Can anyone help me get through this rough patch in my marriage??
Basically, I got married in January 2013, and as a family we moved 250 miles away from our home for work within a week of being married. My job role means that I have to work away a lot and this is leading to a lot of distrust from my husband. He regularly accuses me of cheating (to the point where I lie if I am working away with other men for an easy life). I have always been faithful to my husband however, he was not at the very beginning of our relationship. No matter how many times I reassure my husband that I would never be unfaithful, he accuses me constantly (even in front of our son). We moved for my job and I love my new job but feel like I can’t make friends at work because I am made to feel bad about going out or I am accused of seeing someone else. My husband has always had some insecurities about my jobs as I earn more than him and pay all bills etc. He doesn’t have as good a job and earns a little wage but I do not make any comments about this. At the moment we keep our money separate still – I pay for everything and his pay is used for his cigarettes and going out with his friends.

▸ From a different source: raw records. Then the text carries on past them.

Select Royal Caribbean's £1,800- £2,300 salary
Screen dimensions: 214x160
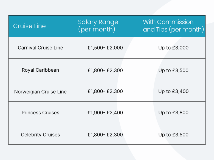click(107, 69)
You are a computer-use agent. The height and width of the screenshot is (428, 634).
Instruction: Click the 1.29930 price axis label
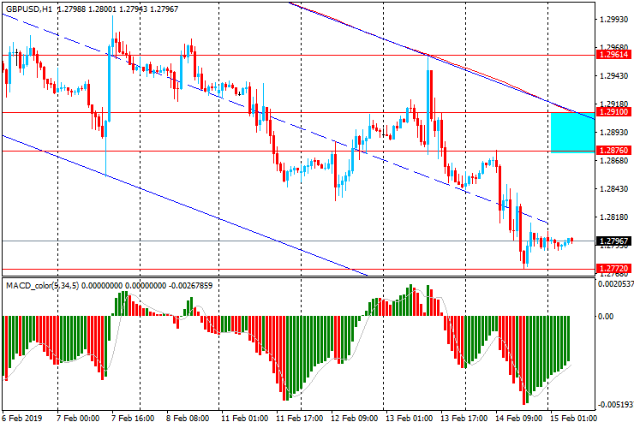(613, 20)
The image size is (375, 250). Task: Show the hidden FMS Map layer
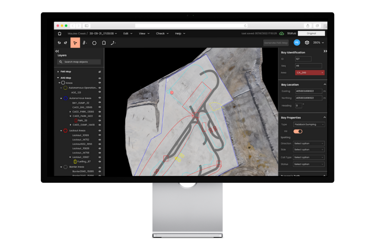[x=100, y=72]
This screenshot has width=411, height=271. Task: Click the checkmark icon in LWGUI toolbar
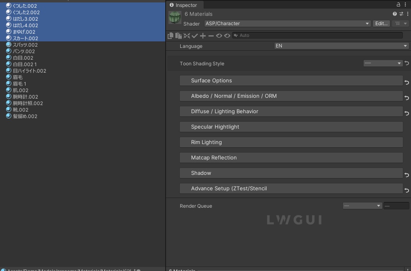195,36
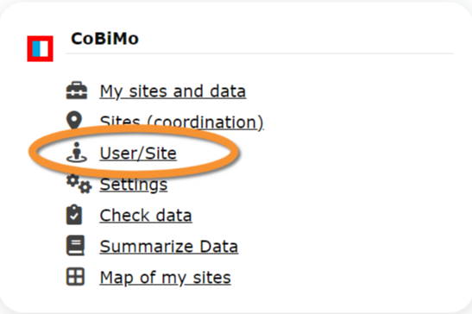
Task: Click the white stripe inside the logo
Action: click(x=44, y=49)
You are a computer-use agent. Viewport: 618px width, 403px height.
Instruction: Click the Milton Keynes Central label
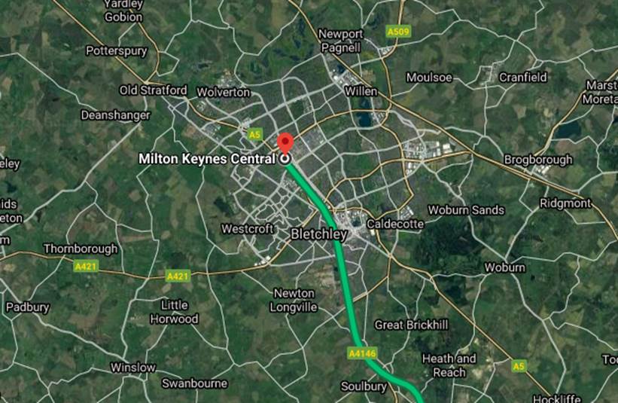(207, 159)
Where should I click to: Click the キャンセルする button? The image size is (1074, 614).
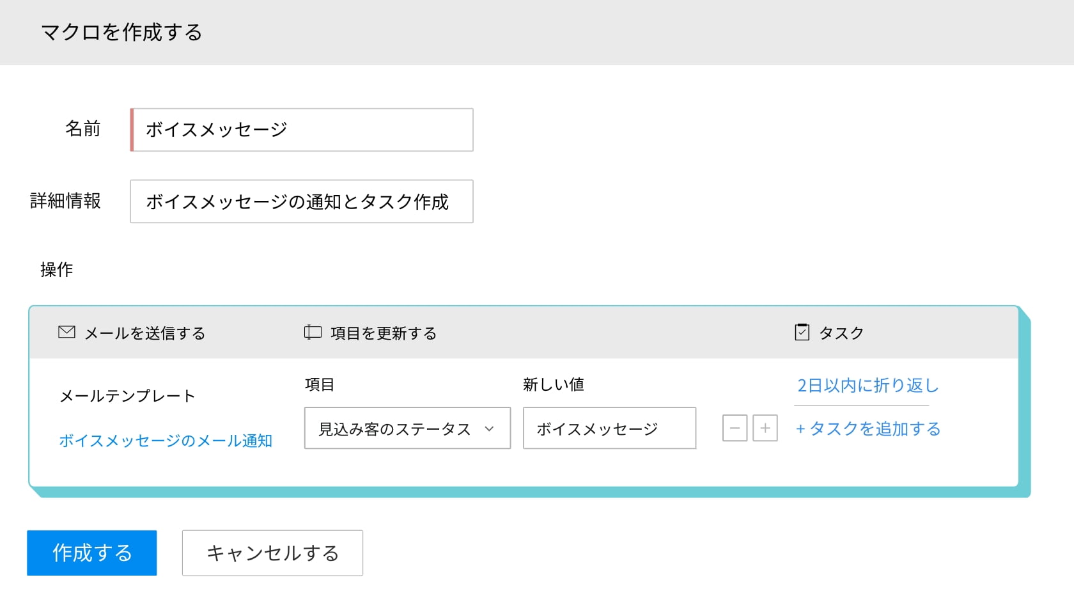point(272,553)
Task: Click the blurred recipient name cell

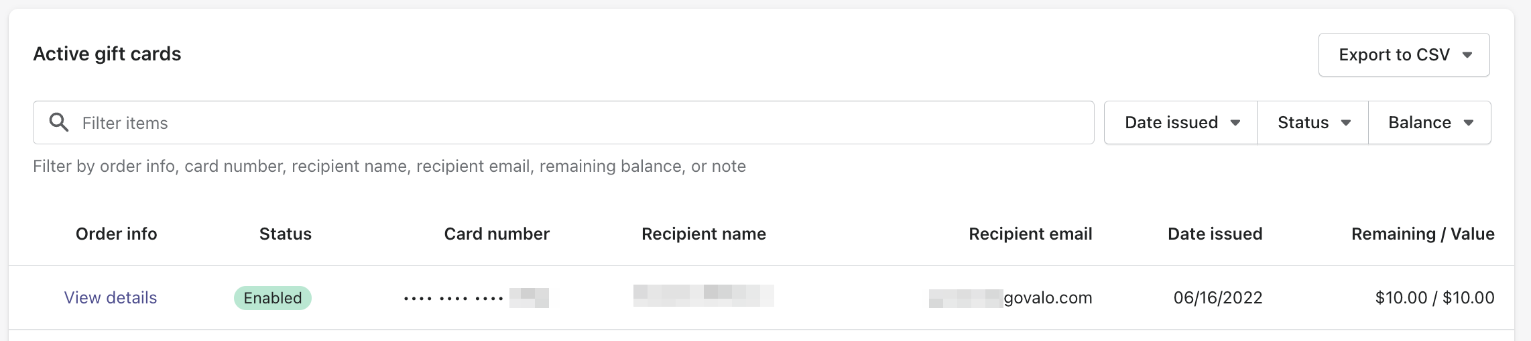Action: pyautogui.click(x=703, y=295)
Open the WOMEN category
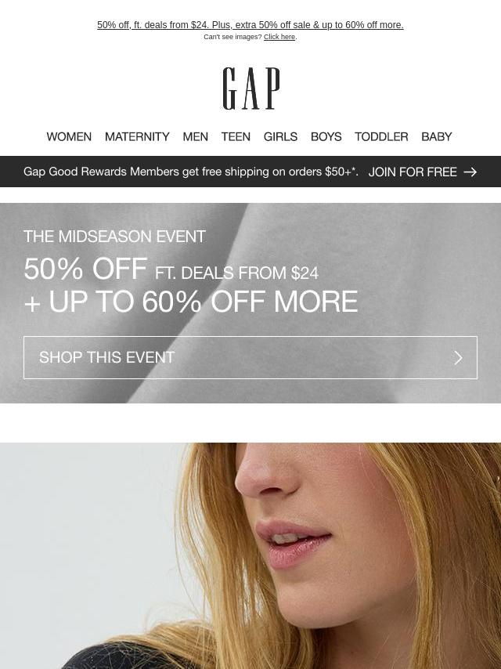The width and height of the screenshot is (501, 669). 69,136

I feel like I am unable to have a social life as he acts like a child when I say I have plans because he feels like he is being left looking after the baby. If we go out in a group (mostly new friends he has made since moving) I am constantly told that I fancy other blokes if I so much as say hello to them. How can I get my husband to realise that it is him I want not anyone else? I feel that we don’t have proper conversations anymore and all intimacy has gone as he says go and be with such and such instead. He seems really low and is drinking more on a night time as he says he feels better when he does. We argue constantly and my husband will regularly tell me our marriage is over or that he hates me or that I am fat (I am struggling to lose my baby weight). My husband says I do nothing around the house but I try my best and our house is clean and tidy but no ironing is done as I work full time and usually 50 hr weeks when I am not staying away on business. I feel like he is so low in himself that saying things like this makes him feel better. How can I help him to overcome this as I don’t want our marriage to end. I want a marriage where we can have a conversation without it turning into an argument and where my husband believes I would never cheat on him and doesn’t feel like I am too good for him. I married him for a reason and had a baby with him for a reason – because I wanted to be with him not anyone else.